_Items from a data source_.
────────────────────────────────────────
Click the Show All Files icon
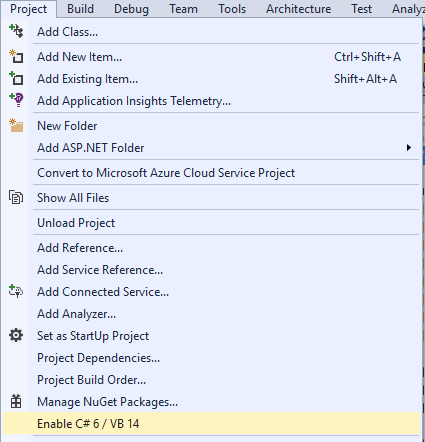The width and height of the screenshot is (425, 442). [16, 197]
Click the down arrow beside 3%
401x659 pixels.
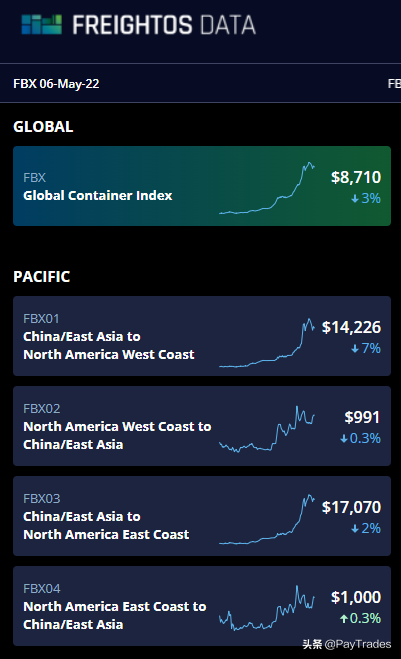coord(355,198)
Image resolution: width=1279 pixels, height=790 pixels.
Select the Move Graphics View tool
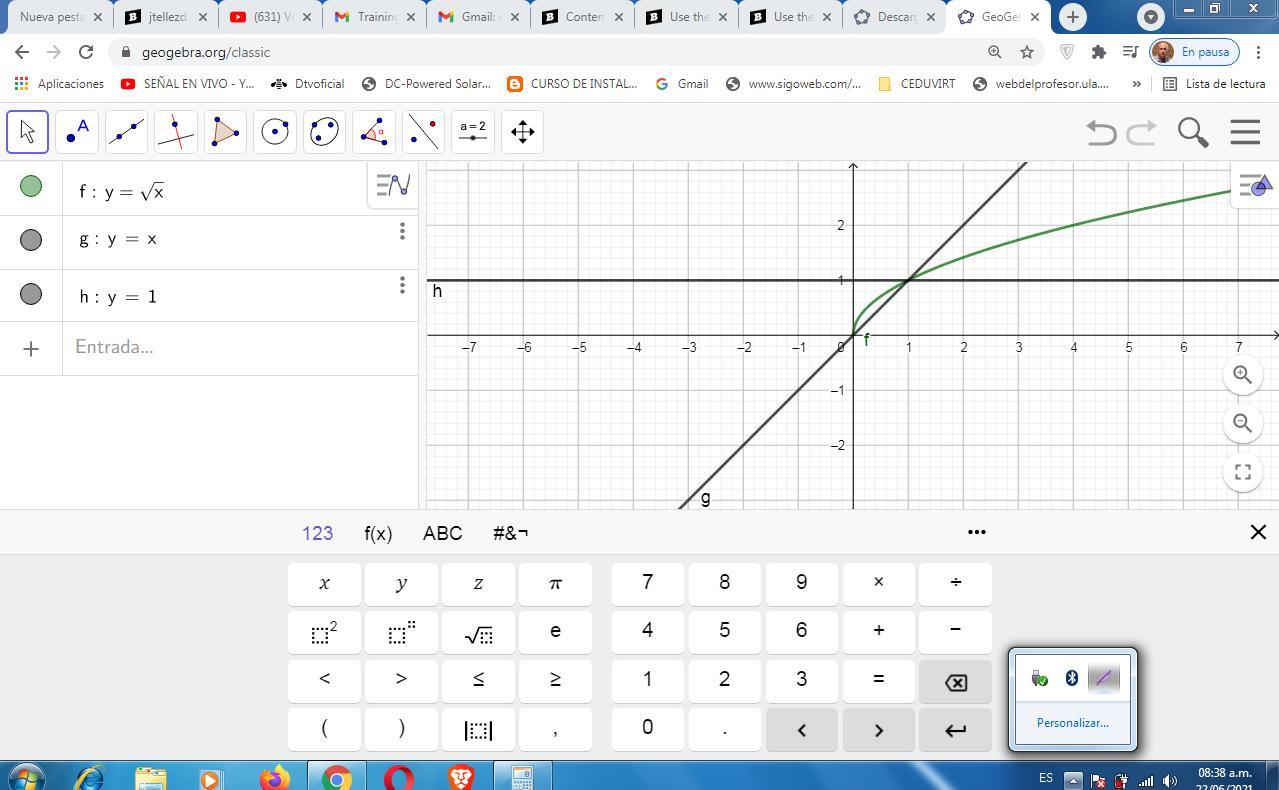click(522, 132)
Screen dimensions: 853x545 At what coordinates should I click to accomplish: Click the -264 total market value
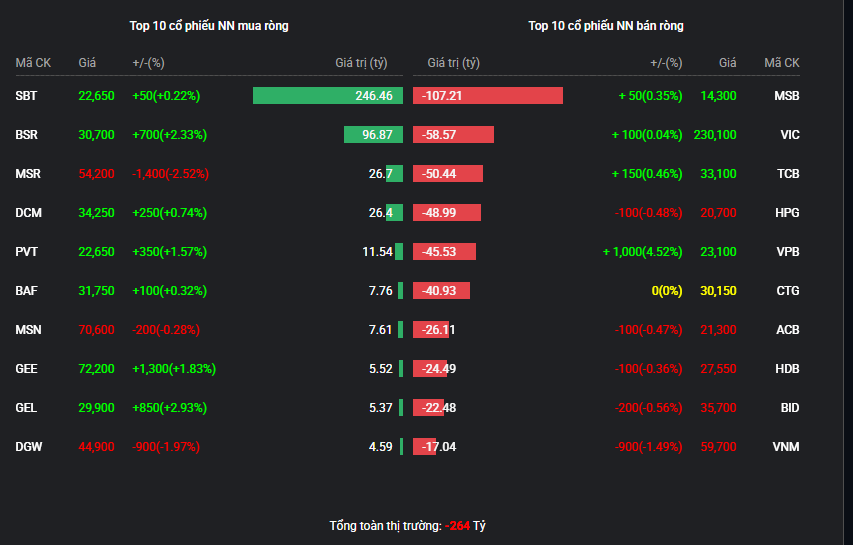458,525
────────────────────────────────────────
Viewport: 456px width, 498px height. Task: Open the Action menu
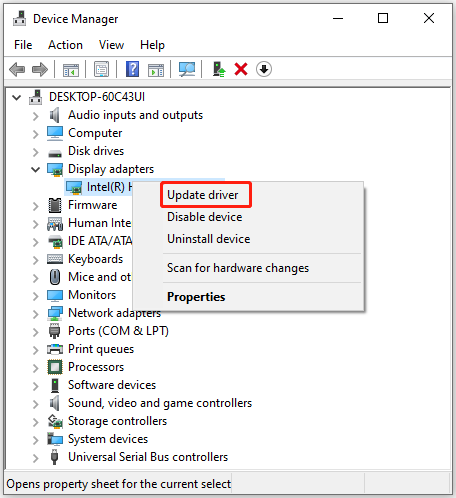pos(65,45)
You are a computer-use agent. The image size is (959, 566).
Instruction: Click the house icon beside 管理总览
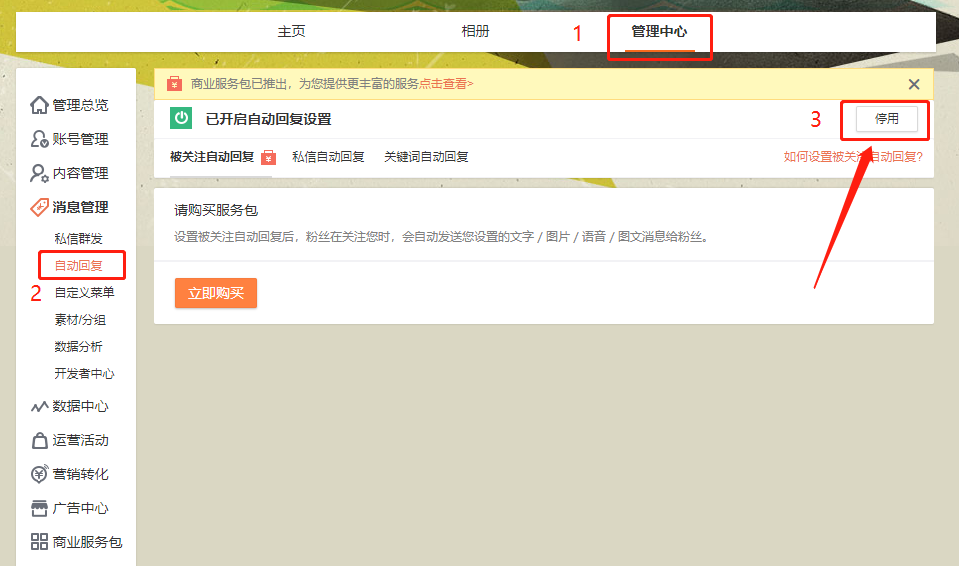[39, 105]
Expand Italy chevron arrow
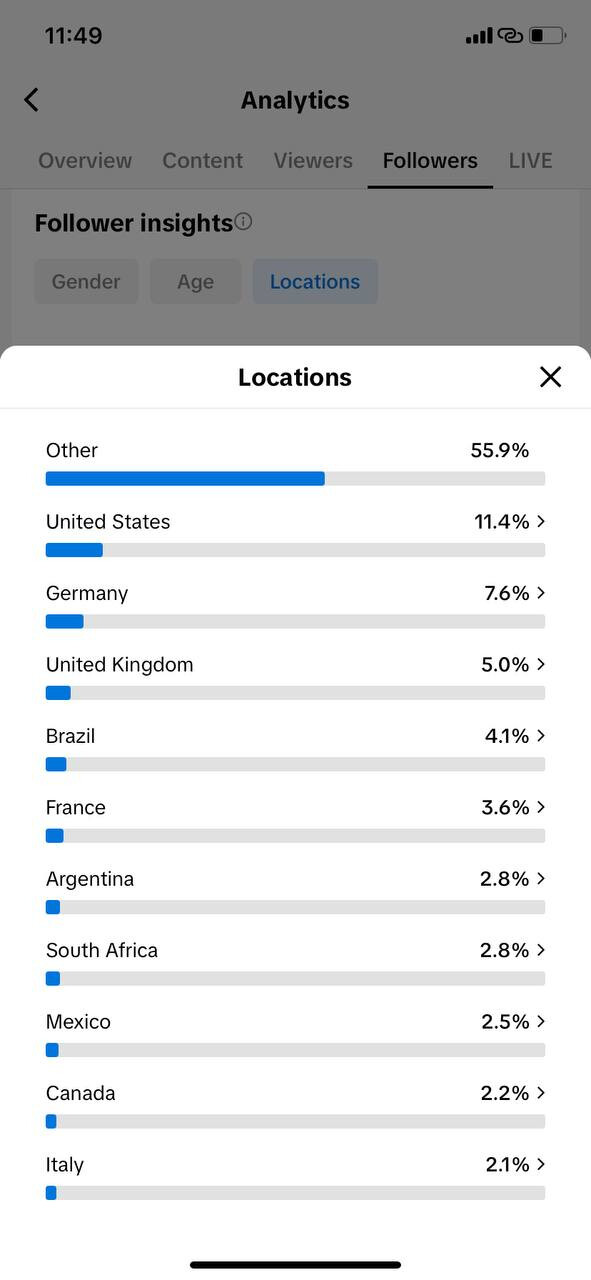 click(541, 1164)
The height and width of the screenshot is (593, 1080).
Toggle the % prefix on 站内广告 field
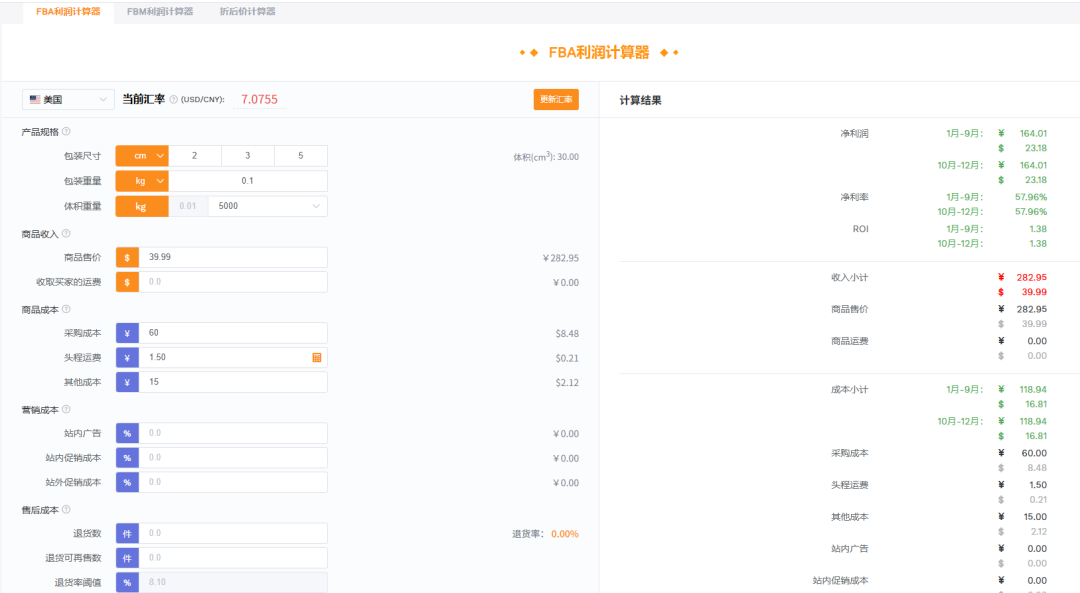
────────────────────────────────────────
_ABOUT THIS EXERCISE_.
Word for word, write out the lines above running from the one with "Instruction: Click the house icon beside 管理总览" up to and including the one with "Toggle the % prefix on 站内广告 field". Drop any picture.

_RESULT FOR THIS EXERCISE_.
Instruction: Click the house icon beside 管理总览
[39, 105]
Expand Italy chevron arrow
 click(541, 1164)
The height and width of the screenshot is (593, 1080).
Toggle the % prefix on 站内广告 field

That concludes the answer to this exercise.